WHAT TO WORK ON:
The data below is to be transcribed word for word; pictures are to be excluded.

(Extracted data entries)
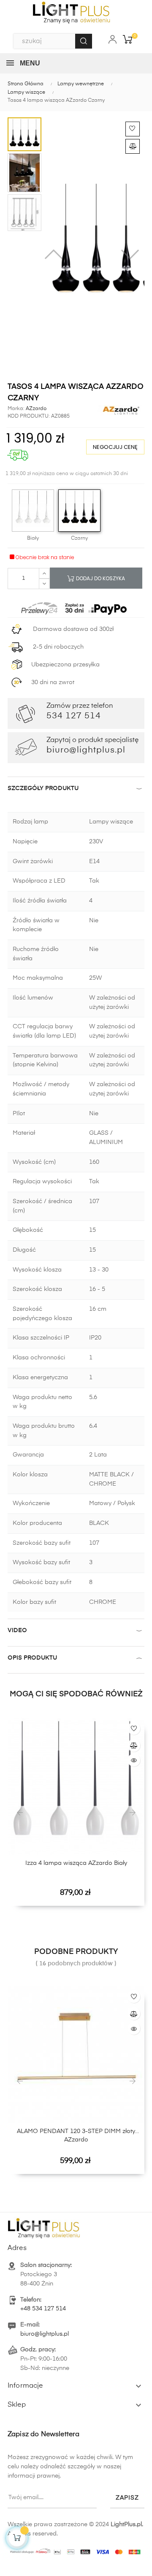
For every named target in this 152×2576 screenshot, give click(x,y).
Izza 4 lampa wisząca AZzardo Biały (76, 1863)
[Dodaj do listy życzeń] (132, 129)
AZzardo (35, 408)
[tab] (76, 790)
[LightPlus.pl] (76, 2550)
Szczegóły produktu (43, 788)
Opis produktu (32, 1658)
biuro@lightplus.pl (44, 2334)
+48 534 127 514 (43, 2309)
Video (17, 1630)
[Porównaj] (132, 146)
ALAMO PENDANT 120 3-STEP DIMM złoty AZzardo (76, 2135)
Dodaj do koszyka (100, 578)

RESPONSE:
For every named target in this 152×2576 screenshot, give click(x,y).
Izza 4 lampa wisząca AZzardo Biały (76, 1863)
[Dodaj do listy życzeń] (132, 129)
AZzardo (35, 408)
[tab] (76, 790)
[LightPlus.pl] (76, 2550)
Szczegóły produktu (43, 788)
Opis produktu (32, 1658)
biuro@lightplus.pl (44, 2334)
+48 534 127 514 (43, 2309)
Video (17, 1630)
[Porównaj] (132, 146)
ALAMO PENDANT 120 3-STEP DIMM złoty AZzardo (76, 2135)
Dodaj do koszyka (100, 578)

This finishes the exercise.